Born: August 27, 1770, Stuttgart, Germany

Died: November 14, 1831, Berlin, Germany

Spouse: Marie Helena Susanna von Tucher


(m. 1811–1831)

Children: Georg Ludwig Friedrich Fischer,


Karl Friedrich Wilhelm Hegel, Immanuel
Thomas Christian Hegel
Biography
Georg Wilhelm Friedrich Hegel was born in
Stuttgart in 1770; his father was a civil
servant. He studied in Stuttgart, and after
graduating from the gymnasium there he
began to study philosophy and theology in
the seminary in Tübingen. Among his close
friends in the seminary were Friedrich
Schelling and Friedrich Hölderlin who
became, respectively, a significant
philosopher and poet. After graduating from
the seminary, Hegel became a family tutor,
and in 1800 joined Schelling at the
University of Jena, where Schelling had
been made a professor at the age of twenty-
three. Hegel became an associate professor
there in 1805: Jena was then a major
philosophic center in Germany.
Hegel had already engaged in much theological
and philosophical writing, and in 1806 wrote his
first major book, the Phenomenology of Spirit, in
which, among other matters, he showed how
various world views (e.g., those of medieval
Christianity and the Enlightenment) followed
each other with logical necessity.
Hegel left Jena when Napoleon captured the
city in October of 1806. He then edited a
newspaper in Bamberg and became
headmaster in the gymnasium in
Nuremberg. During this period, and
afterward, he wrote several articles on
current affairs. He married in Nuremberg in
1811, and in 1812 published the first, basic
work in his philosophical system, The
Science of Logic. In 1816, he became
professor of philosophy at the University of
Heidelberg and gave lectures there on art
and the history of philosophy (versions of
which were published by friends and
students after his death from cholera in
1831) and on logic and natural right.
He published his Encyclopedia of the
Philosophical Sciences in 1817, in which he
outlined his complete system.

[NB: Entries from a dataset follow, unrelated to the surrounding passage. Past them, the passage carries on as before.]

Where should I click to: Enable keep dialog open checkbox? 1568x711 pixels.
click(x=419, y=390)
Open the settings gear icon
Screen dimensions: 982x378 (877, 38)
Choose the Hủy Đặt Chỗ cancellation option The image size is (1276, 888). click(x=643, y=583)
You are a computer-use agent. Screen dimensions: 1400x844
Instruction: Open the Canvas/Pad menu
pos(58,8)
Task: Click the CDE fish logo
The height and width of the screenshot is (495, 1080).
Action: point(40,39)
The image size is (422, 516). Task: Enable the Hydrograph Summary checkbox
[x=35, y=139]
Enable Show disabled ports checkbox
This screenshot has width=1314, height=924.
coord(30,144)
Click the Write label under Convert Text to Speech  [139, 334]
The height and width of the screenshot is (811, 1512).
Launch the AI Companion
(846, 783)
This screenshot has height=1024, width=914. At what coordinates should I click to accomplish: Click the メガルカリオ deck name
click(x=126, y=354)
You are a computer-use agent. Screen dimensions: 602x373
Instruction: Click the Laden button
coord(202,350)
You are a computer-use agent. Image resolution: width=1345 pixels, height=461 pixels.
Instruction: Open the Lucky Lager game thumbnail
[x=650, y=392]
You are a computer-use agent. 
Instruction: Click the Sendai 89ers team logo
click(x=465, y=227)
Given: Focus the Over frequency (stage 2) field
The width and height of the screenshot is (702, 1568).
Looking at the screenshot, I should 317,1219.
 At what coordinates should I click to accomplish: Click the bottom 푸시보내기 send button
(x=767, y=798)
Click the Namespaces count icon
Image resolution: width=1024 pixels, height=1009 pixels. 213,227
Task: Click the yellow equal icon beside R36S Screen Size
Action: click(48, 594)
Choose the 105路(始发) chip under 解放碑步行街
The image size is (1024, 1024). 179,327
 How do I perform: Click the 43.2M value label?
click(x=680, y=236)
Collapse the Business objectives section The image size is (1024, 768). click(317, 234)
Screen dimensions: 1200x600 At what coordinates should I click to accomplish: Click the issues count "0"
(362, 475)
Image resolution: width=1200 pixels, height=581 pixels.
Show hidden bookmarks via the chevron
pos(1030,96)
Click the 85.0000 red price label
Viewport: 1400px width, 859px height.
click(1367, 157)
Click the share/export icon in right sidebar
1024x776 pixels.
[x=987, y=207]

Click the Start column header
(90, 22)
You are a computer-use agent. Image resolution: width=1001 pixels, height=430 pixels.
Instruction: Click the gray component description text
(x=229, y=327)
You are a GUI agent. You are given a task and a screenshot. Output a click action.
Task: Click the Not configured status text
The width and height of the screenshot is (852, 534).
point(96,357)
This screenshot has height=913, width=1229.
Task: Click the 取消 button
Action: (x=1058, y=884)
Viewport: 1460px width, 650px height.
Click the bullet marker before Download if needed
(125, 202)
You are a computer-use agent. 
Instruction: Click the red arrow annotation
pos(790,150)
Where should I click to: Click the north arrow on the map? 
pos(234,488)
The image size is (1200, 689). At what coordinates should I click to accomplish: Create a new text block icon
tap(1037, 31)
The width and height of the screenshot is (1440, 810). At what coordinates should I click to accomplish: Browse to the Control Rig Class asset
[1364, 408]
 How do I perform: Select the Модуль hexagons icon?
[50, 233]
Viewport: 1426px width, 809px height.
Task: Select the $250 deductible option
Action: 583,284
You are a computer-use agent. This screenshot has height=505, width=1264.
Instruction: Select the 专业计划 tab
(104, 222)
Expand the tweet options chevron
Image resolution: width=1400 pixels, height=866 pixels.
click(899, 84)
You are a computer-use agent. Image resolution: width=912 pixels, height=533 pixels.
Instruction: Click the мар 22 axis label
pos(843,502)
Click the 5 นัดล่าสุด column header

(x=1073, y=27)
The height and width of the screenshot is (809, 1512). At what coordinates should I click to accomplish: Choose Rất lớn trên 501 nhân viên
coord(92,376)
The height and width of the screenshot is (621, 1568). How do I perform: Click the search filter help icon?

In 1818 he
was appointed professor of philosophy at the
University of Berlin, arguably then the chief
university in the German-speaking world,
and published the Philosophy of Right in
1821. At Berlin, his influence was great in all
areas, and he was generally considered to
be the leading thinker of his time. In addition
to the areas we have mentioned, he also
gave lectures on the philosophy of religion
and the philosophy of history, versions of
which were also published by friends and
students after his death.
For a generation after Hegel’s death, he
remained a dominant figure, as various
political reforms and academic movements
took their measure from his work even (as in
the case of Karl Marx) in opposition to him.
His work was central in British thought until
the end of the nineteenth century, and also
important among the teachers of American
political progressives. Although his
dominance inevitably faded, the breadth,
rigor, and power of his intelligence place him
in the first rank among philosophers.

— Excerpted from Leo Rauch’s introduction to his translation of Introduction to the Philosophy of
History, London: 1988.
Philosophical system
Hegel's philosophical system is divided into
three parts: the science of logic, the
philosophy of nature, and the philosophy of
spirit (the latter two of which together
constitute the real philosophy). This
structure is adopted from Proclus's
Neoplatonic triad of "'remaining-procession-
return' and from the Christian Trinity."
Although evident in draft writings dating
back as early as 1805, the system was not
completed in published form until the 1817
Encyclopedia (1st ed.).
The Phenomenology of Spirit

The Phenomenology of Spirit, published in


1807, is Hegel's first book. This is also the
first time that, at the age of thirty-six, he lays
out "his own distinctive approach" and
adopts an "outlook that is recognizably
'Hegelian' to the philosophical problems of
post-Kantian philosophy.
Hegel describes The Phenomenology as
both the "introduction" to his philosophical
system and also as the "first part" of that
system as the "science of the experience of
consciousness.
Science of Logic

There are two versions of his Logic. The


first, The Science of Logic (1812, 1813,
1816; bk.I revised 1831), is sometimes also
called the "Greater Logic." The second is the
first volume of Hegel's Encyclopedia and is
sometimes know as the "Lesser Logic."
Books one and two of the Logic are the
doctrines of "being" and "essence." Together
they comprise the Objective Logic, which is
largely occupied with overcoming the
assumptions of traditional metaphysics.
Book three is the final part of the Logic. It
discusses the doctrine of "the concept,"
which is concerned with reintegrating those
categories of objectivity into a thoroughly
idealistic account of reality.
Philosophy of the real

In contrast to the first, logical part of Hegel's


system, the second, real-philosophical part –
the Philosophy of Nature and of Spirit – is an
ongoing historical project. It is, as Hegel puts
it, "its own time comprehended in thoughts.”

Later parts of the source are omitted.